Caregivers’ mean age was 43.7 years (SD = 7.5), with the majority being female (77.8%), partnered (83.3%), employed full or part time (61.1%) and non-smokers (77.8%). Most exercised more than once per week (87.8%), slept at least six hours per night (94.4%) and consumed relatively few alcoholic drinks per week (M = 7.8, SD = 9.0). The mean age of the child with autism was 11.7 years (SD = 3.9) and mean age at diagnosis was 6.0 years (SD = 3.4, range = 2–13 years). Most of the caregivers reported caring for at least one other neuro-typical child (66.7%) and had no previous experience with VR (77.8%).
Measures
State Mood
The 65-item Profile of Mood States (POMS) was used to assess state mood (McNair et al., 1971). Participants were asked to report, for all 65 mood descriptors, how they felt at that moment.
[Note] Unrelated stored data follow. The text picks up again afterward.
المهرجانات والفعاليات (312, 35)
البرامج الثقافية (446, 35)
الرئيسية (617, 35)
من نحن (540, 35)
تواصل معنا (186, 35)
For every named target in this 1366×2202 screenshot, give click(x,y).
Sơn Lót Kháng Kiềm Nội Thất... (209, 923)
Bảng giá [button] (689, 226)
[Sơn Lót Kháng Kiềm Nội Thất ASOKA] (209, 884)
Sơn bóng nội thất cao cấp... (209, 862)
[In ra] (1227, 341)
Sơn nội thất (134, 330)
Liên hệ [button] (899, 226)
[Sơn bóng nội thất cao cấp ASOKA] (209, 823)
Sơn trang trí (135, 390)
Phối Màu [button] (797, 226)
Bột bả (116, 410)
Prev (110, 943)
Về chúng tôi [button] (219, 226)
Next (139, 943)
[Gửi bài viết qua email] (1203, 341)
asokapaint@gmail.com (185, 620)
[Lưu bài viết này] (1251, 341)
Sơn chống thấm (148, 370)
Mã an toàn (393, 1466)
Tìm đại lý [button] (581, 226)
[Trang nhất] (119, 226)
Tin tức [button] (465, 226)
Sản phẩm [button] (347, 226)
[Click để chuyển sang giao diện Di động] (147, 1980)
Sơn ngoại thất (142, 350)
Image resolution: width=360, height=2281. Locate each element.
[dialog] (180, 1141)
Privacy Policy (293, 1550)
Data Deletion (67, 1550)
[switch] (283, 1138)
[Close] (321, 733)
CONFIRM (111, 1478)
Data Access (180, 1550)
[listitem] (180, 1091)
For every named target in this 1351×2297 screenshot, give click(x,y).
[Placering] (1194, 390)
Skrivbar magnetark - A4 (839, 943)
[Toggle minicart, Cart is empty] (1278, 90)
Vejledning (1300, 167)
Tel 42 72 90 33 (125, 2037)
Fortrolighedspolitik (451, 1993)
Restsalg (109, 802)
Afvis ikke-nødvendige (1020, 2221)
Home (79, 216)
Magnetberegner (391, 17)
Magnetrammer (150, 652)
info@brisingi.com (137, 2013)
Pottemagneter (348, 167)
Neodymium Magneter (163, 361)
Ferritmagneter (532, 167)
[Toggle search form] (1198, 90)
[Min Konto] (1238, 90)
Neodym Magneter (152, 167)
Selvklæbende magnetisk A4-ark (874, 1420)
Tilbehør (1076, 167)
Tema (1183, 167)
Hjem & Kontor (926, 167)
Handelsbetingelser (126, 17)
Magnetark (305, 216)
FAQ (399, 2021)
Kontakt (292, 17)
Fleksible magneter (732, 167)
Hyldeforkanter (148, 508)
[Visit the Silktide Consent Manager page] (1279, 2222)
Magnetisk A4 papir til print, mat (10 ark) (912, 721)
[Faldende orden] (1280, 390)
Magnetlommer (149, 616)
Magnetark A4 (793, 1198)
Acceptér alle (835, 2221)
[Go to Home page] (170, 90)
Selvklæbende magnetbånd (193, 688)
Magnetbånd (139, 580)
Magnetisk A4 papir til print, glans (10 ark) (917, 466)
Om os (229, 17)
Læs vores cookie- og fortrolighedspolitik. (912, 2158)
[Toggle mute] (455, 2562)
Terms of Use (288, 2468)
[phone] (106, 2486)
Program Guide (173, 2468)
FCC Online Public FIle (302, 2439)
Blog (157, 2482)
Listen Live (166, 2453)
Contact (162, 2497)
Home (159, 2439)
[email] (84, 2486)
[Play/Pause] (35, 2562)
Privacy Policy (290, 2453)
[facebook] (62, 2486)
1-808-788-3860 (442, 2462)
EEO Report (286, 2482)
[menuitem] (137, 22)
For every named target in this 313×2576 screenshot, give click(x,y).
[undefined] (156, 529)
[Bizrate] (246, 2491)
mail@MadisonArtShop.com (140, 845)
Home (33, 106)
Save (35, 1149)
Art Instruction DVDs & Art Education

All items were scored using five-point Likert type scale (1, not at all - 5, extremely). Subscale scores, available for tension, depression, anger, fatigue, confusion and vigour, were calculated by summing across all relevant mood descriptors. Total scores for each subscale ranged between 7 and 40. Lower subscale scores for tension, depression, anger, fatigue and confusion, and higher scores for vigour, reflected better state mood. POMS subscales achieved good internal consistency in previous studies (Wang et al., 2019), as was the case here (all alphas > .84).
Psychological Distress
The 10-item Perceived Stress Scale (PSS) was used to assess psychological distress (Cohen et al., 1983). Items were scored on a five-point Likert type scale (0, not at all - 4, all the time). Total scores, generated by summing across all 10 items after reverse scoring (items 4, 5, 7, 8), ranged between 0 and 40. Higher scores reflected greater psychological distress. The PSS achieved good internal consistency in previous studies involving caregivers of children with autism (Lovell & Wetherell, 2015), as was the case here (α > .89).
Potential Confounds
We collected data with respect to a range of sociodemographic (e.g., age, gender, relationship status) and lifestyle (e.g., smoking, alcohol, exercise) variables have shown to be influential for caregivers’ psychological well-being (Jones et al., 2013). Data with respect to characteristics of the child with autism (e.g., current age, age at diagnosis) can also affect caregivers’ psychological well-being and were also collected, as was information about caregivers’ previous experience with VR (Rivard et al., 2014). This data was collected with a questionnaire.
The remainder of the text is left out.